L’énergie, elle aussi plus chère, impacte les coûts pour les industriels et donc les prix pour les consommateurs. “C’est un poste important, en particulier pour les chaudières des industries, et il nous faut obtenir, à La Réunion, la compensation qui existe pour les industries nationales”, soupire Daniel Moreau. 

Ne pas stocker pour prévenir

Malheureusement, la situation est partie pour durer. “La guerre en Ukraine, la reprise d’après Covid... tout concourt à ce qu’on s’installe dans une inflation à plus haut niveau sur plusieurs mois, voire peut-être un an ou deux. On est très loin de l’augmentation du prix de la tomate liée à un cyclone”, estime l’économiste Philippe Jean-Pierre, pour qui il ne faut pas non plus céder à la panique. 

Au fur et à mesure que les prix s’installent à la hausse, il y a aussi un comportement lié au stress de la pénurie, qui incite certains à stocker pour prévenir. Mais c’est justement ce qui va provoquer ce phénomène de pénurie.

Philippe Jean-Pierre

Réécoutez Philippe Jean-Pierre, invité de la matinale ce vendredi 6 mai 2022 :

Philippe Jean-Pierre : économiste, extrait de la matinale. Produits alimentaires : éviter la précipitation

Les rayons d’huile dévalisés ces dernières semaines en sont autant de preuves. Or, “globalement, il n’y a pas de pénurie grave, ce n’est pas comme si l’île était totalement isolée, assure Philippe Jean-Pierre. Mais l’approvisionnement sur une île coûte cher, et les flux de marchandises importées vont aussi coûter plus cher. Ce qui conduit à un certain nombre d’acteurs à avoir moins de stock, ou alors à rationner l’offre. Les ménages réagissent alors par anticipation. Mais il n’y a pas de panique à avoir”. 

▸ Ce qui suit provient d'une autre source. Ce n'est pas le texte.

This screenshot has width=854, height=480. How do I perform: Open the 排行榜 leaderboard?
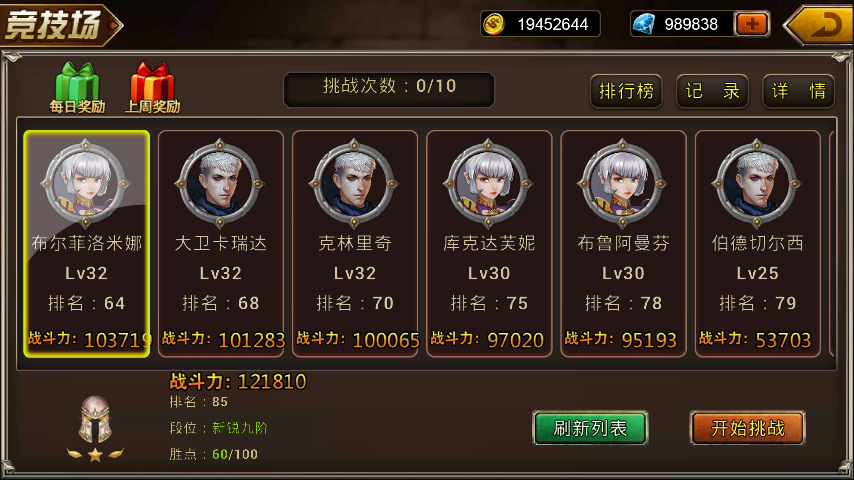pyautogui.click(x=626, y=91)
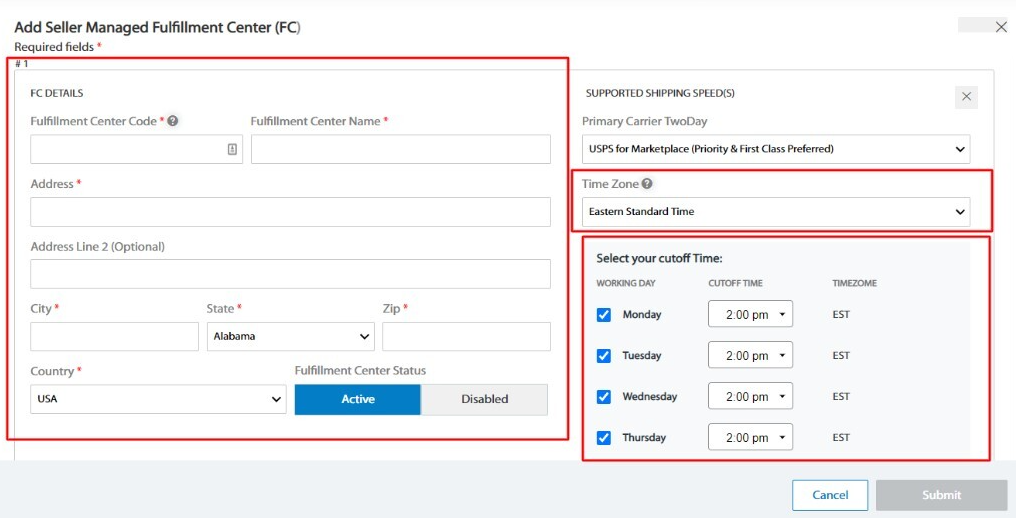Change Thursday cutoff time dropdown

pyautogui.click(x=750, y=438)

"Il y a des règles à respecter" 

Dans tous les cas, tant le président de l’ADIR que l’économiste se veulent rassurants sur les abus qui pourraient être observés sur les prix. Ceux-ci, dans la grande distribution, sont fixés selon une réglementation “très stricte, après une négociation qui se fait tous les ans, et a eu lieu cette année en mars”, selon Daniel Moreau.

Toute évolution de tarifs jusqu’à l’année prochaine doit faire l’objet d’une démonstration de l’évolution de nos coûts. Les augmentations que nous allons devoir passer, se font sur justifications d’une augmentation du prix de revient. Il y a des règles à respecter.

Daniel Moreau

Philippe Jean-Pierre renchérit : “Quand il y a des augmentations significatives, il y a toujours une tendance à faire de l’arrondi, il peut y avoir des comportements d’abus de temps en temps, mais c’est le rôle des autorités de veiller à ce que ça n’arrive pas”. 

Pas de pénurie prévue 

L’un comme l’autre, enfin, sont clairs sur le fait que stocker des denrées n’est pas une bonne idée. “Il n’est pas prévu qu’il y ait une rupture d’approvisionnement de La Réunion en huile, sauf si effectivement il y a trop de Réunionnais qui stockent de l’huile chez eux et en quelque sorte génèrent la rupture, et favorisent l’augmentation des prix”, insiste Daniel Moreau.